Friday, 14 October 2011

Trust the trustees?

Chisenhale Art Place (CAP) is the name of the registered charity that runs Chisenhale Studios in east London. Its website lists 37 artist members. Until very recently there were 40, but during the summer the board of trustees gave notice to three members that their licenses were being revoked and that they had to quit their studios. One of those three happens to be Madeleine Strindberg, my wife.

Madeleine has been a member of CAP for 25 years. During that time she has used her studio to produce work that has been shown in numerous exhibitions and that won her the Jerwood Painting Prize. In recent years her work has been made at home as well as in her Chisenhale studio, which has also been used for storage of earlier work and for showing this work to interested galleries. The reasons given for Madeleine’s eviction are that she is not contributing sufficiently to the aims of CAP and that her studio is not an essential part of her practice. Eviction means that Madeleine has to find alternative space for several hundred paintings; many are over 6 foot; they weigh, I’d guess, several tons.

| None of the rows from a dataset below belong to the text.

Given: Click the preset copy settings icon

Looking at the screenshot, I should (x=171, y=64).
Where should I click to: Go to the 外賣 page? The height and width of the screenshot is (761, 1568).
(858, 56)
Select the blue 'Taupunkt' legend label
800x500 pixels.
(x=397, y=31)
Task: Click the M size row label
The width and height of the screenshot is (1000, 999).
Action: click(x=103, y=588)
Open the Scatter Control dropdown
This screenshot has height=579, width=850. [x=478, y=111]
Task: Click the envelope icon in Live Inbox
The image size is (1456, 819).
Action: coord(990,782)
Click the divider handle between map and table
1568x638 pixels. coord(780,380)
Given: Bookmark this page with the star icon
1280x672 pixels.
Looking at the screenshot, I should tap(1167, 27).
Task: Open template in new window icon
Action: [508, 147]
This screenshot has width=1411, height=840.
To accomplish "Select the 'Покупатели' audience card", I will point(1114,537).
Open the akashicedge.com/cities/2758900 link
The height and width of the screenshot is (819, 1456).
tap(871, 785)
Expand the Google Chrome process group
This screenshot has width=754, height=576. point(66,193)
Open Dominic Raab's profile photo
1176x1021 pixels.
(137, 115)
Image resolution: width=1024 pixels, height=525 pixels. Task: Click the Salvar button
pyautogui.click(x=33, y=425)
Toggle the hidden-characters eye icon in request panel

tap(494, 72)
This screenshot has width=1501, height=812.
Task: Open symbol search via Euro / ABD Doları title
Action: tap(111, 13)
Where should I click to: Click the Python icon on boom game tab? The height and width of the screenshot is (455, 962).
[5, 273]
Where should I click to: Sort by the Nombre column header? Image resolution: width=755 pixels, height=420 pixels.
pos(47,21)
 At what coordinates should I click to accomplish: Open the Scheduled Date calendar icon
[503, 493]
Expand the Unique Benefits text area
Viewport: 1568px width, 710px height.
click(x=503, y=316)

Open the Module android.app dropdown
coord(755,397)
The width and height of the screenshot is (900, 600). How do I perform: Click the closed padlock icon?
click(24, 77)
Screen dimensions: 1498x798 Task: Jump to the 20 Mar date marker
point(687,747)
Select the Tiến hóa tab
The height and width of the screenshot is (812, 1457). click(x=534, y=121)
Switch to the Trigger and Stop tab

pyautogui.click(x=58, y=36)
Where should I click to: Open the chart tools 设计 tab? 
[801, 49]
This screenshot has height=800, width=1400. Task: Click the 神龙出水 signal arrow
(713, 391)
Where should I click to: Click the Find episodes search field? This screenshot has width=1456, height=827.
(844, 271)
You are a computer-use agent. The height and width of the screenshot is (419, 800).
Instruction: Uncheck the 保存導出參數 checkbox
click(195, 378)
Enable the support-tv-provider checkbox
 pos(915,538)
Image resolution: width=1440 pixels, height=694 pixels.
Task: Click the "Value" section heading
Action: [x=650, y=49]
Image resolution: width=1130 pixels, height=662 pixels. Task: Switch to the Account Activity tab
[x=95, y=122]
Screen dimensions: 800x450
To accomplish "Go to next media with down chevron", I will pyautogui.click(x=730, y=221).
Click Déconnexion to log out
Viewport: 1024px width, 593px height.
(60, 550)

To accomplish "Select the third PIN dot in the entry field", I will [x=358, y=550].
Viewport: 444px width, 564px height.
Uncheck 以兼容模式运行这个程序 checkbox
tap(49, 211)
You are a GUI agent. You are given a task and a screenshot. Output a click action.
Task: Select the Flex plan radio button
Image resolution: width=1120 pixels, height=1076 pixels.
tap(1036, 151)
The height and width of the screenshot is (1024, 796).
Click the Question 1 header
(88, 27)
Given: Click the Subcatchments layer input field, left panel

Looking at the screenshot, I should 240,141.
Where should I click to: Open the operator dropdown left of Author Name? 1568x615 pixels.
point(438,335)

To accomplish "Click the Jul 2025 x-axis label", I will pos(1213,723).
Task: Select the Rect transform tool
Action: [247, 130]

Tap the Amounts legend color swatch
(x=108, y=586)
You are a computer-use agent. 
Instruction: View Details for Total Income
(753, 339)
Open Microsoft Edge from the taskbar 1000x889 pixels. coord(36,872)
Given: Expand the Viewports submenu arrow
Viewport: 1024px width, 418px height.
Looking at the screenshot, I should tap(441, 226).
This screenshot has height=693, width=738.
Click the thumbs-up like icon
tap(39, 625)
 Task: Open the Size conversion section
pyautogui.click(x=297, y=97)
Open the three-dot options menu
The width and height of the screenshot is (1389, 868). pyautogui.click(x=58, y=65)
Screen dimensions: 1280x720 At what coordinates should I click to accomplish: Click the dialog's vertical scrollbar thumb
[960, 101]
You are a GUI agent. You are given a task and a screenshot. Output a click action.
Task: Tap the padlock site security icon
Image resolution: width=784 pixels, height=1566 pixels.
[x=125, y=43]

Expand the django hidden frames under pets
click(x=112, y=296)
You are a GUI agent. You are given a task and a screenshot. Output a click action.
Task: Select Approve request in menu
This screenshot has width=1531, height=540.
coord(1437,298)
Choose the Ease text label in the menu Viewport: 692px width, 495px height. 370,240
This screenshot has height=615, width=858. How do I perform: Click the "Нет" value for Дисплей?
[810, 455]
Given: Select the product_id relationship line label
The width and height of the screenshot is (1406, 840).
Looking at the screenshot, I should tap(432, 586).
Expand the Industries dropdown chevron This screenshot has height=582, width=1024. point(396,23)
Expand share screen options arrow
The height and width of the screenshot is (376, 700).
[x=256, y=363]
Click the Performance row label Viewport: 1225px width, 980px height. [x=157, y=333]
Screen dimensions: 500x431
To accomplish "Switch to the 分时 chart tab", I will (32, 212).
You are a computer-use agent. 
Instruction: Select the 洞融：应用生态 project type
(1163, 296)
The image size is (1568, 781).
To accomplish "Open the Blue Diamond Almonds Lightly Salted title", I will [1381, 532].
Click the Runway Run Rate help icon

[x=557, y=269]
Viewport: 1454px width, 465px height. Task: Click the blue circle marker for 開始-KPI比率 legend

There is no appeals procedure. Nor has there been any opportunity to even talk with the trustees about their decision: all communication has been via the administrator, appointed by the board, who refuse to talk directly with Madeleine. And even if the board has reason to argue that Madeleine’s studio at Chisenhale is not being used as actively as they’d like, there are still things to talk about. Such as the infrequent use of studios by many members other than the three being evicted (yesterday morning only one studio in the whole building was being used by its licensee, and a glance through the signing in/out book showed that there are very few days when even half the studios are being used). Such as the fact that one artist member (who also happens to be on the board of trustees) doesn’t even live in England. Such as the regulations about subletting and the use of studios as business premises and whether a blind eye is sometimes being turned. Such as the rumours about the planned redevelopment of the building.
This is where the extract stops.